Kaiser Survey Finds Medicaid Spending Growth is Down

By Tara Mancini

Last week’s release of the Kaiser Family Foundation’s 50-State Medicaid Budget Survey for State Fiscal Years 2012 and 2013 brings encouraging news.  The big picture findings from this 12th annual survey indicate that growth in both total Medicaid spending and enrollment were down in 2012.  Medicaid enrollment is projected to grow at an even slower pace in FY 2013.  Total spending will likely experience a small increase, yet would still be one of the lowest growth rates in Medicaid spending.

In FY 2012, total Medicaid spending increased by 2.0%, less than the 2.3% that had originally been appropriated.  This coincided with a slow down in enrollment growth, which in FY 2012 was 3.2%, down 1.1 percentage points from the previous fiscal year. In addition, enrollment growth is expected to drop another half of a percentage point in FY 2013.
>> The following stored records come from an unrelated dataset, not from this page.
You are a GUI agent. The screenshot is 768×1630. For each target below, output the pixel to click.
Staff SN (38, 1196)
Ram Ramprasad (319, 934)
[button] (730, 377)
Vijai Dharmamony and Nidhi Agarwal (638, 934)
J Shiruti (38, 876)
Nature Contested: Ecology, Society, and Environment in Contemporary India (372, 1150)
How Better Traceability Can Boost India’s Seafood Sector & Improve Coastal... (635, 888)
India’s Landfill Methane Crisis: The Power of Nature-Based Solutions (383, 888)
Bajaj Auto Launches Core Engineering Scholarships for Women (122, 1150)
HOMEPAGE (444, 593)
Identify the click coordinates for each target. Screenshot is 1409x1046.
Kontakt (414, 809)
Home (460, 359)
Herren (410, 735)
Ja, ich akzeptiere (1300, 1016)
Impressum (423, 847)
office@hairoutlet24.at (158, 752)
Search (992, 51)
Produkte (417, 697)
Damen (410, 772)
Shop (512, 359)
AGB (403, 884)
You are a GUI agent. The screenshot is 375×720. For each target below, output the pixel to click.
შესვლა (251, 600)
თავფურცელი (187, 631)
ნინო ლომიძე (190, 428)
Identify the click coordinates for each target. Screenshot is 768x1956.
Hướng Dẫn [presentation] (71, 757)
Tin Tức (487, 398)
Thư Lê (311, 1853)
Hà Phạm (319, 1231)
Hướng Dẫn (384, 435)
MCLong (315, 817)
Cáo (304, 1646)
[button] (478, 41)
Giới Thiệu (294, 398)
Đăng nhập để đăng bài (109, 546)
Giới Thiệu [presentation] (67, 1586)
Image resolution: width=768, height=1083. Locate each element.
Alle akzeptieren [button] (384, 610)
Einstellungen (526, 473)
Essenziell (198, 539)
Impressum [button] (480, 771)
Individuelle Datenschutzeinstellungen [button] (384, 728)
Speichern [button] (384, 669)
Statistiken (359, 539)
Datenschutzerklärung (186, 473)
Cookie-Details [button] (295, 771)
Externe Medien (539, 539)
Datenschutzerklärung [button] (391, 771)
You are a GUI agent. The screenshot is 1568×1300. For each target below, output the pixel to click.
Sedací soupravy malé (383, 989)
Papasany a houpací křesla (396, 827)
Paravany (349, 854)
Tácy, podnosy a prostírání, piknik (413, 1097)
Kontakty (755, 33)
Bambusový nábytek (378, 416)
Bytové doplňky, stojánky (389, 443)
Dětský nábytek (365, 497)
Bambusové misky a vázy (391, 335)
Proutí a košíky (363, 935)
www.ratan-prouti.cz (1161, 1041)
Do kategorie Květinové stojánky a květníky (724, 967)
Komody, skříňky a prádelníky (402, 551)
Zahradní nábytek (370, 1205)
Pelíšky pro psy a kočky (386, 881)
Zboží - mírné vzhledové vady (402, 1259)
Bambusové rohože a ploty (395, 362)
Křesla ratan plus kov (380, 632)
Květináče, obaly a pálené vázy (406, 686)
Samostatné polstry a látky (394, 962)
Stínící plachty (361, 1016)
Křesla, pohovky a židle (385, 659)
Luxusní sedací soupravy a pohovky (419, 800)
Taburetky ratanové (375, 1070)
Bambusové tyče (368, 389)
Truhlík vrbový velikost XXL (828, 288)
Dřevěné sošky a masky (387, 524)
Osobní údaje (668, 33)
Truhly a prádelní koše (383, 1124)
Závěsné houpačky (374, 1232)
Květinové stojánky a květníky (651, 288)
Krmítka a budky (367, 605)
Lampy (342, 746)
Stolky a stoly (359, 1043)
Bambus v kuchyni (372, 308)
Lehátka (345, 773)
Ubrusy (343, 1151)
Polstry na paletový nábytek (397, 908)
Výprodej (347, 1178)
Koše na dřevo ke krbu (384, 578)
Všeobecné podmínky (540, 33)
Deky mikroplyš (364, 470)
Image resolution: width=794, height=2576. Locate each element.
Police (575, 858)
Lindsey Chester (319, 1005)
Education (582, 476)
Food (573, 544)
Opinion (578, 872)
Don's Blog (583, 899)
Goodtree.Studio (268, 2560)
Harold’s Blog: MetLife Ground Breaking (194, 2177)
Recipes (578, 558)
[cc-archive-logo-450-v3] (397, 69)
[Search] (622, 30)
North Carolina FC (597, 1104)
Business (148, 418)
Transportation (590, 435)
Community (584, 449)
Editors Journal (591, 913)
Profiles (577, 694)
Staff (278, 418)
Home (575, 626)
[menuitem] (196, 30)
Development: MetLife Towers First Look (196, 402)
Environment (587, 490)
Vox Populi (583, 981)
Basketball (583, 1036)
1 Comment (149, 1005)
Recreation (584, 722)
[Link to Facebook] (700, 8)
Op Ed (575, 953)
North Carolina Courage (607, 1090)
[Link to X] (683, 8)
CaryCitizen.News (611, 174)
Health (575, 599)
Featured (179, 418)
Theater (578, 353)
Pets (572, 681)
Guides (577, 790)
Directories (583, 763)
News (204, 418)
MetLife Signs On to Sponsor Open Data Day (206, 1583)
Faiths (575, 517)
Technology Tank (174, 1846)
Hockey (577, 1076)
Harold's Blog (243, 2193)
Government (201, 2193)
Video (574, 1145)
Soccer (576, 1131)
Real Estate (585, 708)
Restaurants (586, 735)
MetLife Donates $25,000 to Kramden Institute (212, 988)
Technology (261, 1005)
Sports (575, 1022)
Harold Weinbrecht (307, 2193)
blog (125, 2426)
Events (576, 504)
The picture for state spending looks somewhat different, as FY2012 was the first fiscal year after the expiration of the American Recovery and Reinvestment Act enhanced FMAP.  From FY 2009 to FY 2011, when increased federal funding was made available for Medicaid, states were able to decrease their spending on Medicaid for the first time in the program’s history, by 10.9% and 4.9%, respectively. The loss of the enhanced federal funding for FY 2012 meant an initially bigger tab for states, especially given the recession- fueled enrollment in Medicaid.

However, gradually increasing state revenues and slower growth in Medicaid enrollment, coupled with targeted cost containment measures are, for many states, returning manageable growth rates to their Medicaid budgets. In adopted FY 2013, state spending is expected to grow at a rate of 2.3%, lower than the rate of total Medicaid spending.

Surely, states are still feeling fiscal pressure, as 48 of them implemented at least one policy to contain costs in FY 2012 and 47 states plan to do so in FY 2013. The most common policies for reining in costs are reductions to provider payments, transitioning to community-based long term care, and reductions to benefits and eligibility.   Yet, for FY 2013, there are more states enhancing eligibility, benefits, and long-term care delivery, than there are states making restrictions to these areas.  While provider payment restrictions outnumber enhancements, FY 2013 still represents a small decline in the number of payment restrictions.

Overall, the survey presents a promising outlook for state Medicaid budgets, which stand to further benefit from the full implementation of the ACA.